Son fils, Julian, est un enfant de 7 ans dont la différence pactise avec la souffrance. Précoce, hypersensible, dyspraxie. Des marqueurs de facultés, qui tôt se muent en stigmates de l’inadaptation scolaire. L’école, fait couver chez lui un tourbillon d’angoisses, qui le transforme en tornade. Le jeune vibrion peine à s’acclimater, sans l’entremise d’auxiliaire. En 2018, Julian est alors en grande section de maternelle en Lorraine, lorsque ses difficultés fomentent des griefs de plus en plus récurrents chez l’équipe éducative et les parents. Une situation de « grande souffrance » commence alors pour Fanny, et ne cesse «de s’amplifier ». Des reproches, auxquels s’ajoutent ceux de la réunion éducative, qui se fait la cause de la décision de Fanny, de déscolariser Julian. On lui apprend avec stupéfaction : « qu’il est un colis, qui passe d’une classe à l’autre, quand on ne sait plus quoi en faire », que « c’est toujours Julian qui pose des soucis, même quand il n’est pas là ». L’incompréhension s’ajoute alors à l’accablement. Symptôme de son mal-être, Julian, alors âgé de cinq ans, tente, un matin d’école, de prendre cartable et manteau et de rentrer chez lui.

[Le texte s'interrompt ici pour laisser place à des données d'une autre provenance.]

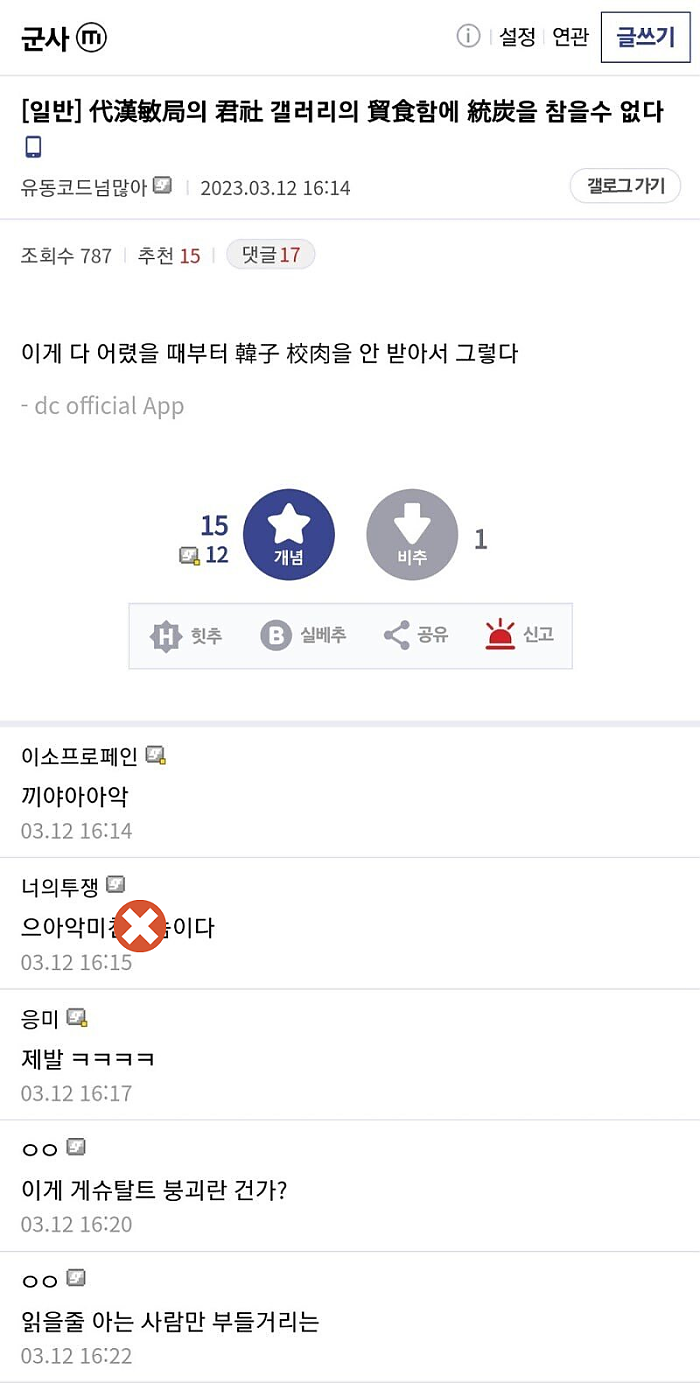
Task: Click the 실베추 B icon
Action: tap(277, 635)
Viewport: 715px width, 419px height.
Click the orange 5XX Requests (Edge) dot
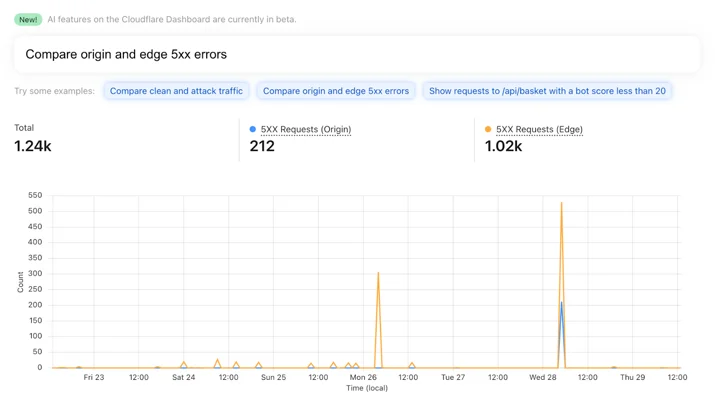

Les enseignants sont « fatigués ». Fanny se sent « jugée, puis de plus en plus démunie, voire harcelée » face à la stigmatisation de son jeune garçon pour son « comportement inapproprié et incompris ».
Déscolarisé... faute de solution
Dans une lettre demeurée sans réponse, adressée à la direction d’établissement de son fils, elle a : « le besoin d’exprimer ses ressentis » et de déconstruire « l’excès de stigmatisation » dont il est affublé, tout en formulant des interrogations, pour obtenir des réponses et ébaucher des solutions. Dans cette impasse, le besoin d’AESH s’impose. Chaque jour, exhortée à venir le chercher pour le déjeuner, sa vie professionnelle s’en trouve fortement impactée. Julian ayant été retiré de l’école en décembre durant six mois, Fanny s’est arrêtée de travailler et met à profit sa qualification d’Art thérapeute, pour aider son fils à s’ouvrir aux apprentissages. Julian s’apaise, reprend confiance. La situation alarme l’inspection de l’Éducation Nationale, qui assure que « des aides sont recherchées ». Le temps passe, et aucune à l’horizon. Elle s’enquiert de dresser l’inventaire des démarches entreprises : consultation de psychologues libéraux, de soutien à domicile, thérapie familiale… « Que pouvions-nous faire de plus ? » Attendre une réponse qui ne vient pas… »
L’espoir renaît
Après l’envoi de son dossier au recteur d’académie de Lorraine, une missive lui parvient, en forme de mea culpa. Et pour cause : sa demande à consulter un psychologue scolaire ne leur est pas parvenue. Ayant déménagé avec sa famille, Julian intègre le cadre scolaire de Roquebrune-sur-Argens aux premiers rayons de l’été. Un nouveau départ, satisfaisant mais fugitif. Dès l’entrée en CP, les difficultés reviennent les submerger dans un ressac : les angoisses, les comportements ingérables. Sur avis de l’inspecteur, il est « rétrogradé » en maternelle, à mi-temps, « sans compensation en hôpital de jour, ou aide financière ».
Seul espoir avec cette décision déchirante pour Julian : la notification tant attendue d’une AESH, une ouverture de droit sans effectivité immédiate. Fanny, emportée par la détresse. flirte avec le marasme. À la faveur d’une énième rentrée scolaire, lors des premiers jours de septembre elle offre à son fils un nouveau départ, dans une école de Fréjus, loin d’une stigmatisation qui ne cesse de se répéter. Si les difficultés ne sont pas dénouées, elle aperçoit des mains tendues, dans le brouillard de son combat quotidien. Gagne des alliés et le courage de repartir à l’assaut. Lance une ultime salve d’appels au secours en direction de l’ASH(2), le DASEN(3) ou encore le Directeur académique des services de l’État… La persévérance finie par payer. Pour Fanny et Julian, le jour de l’automne a des allures de printemps. Car depuis mardi, Julian est accompagné : « Il va prendre le rythme de la classe progressivement. La présence de l’AESH change déjà tout ». Elle y croit déjà.
1. AESH : Accompagnant d’élèves en situation de handicap. 2. Agents des services hospitaliers. 3. Directeur académique des services de l’Éducation Nationale.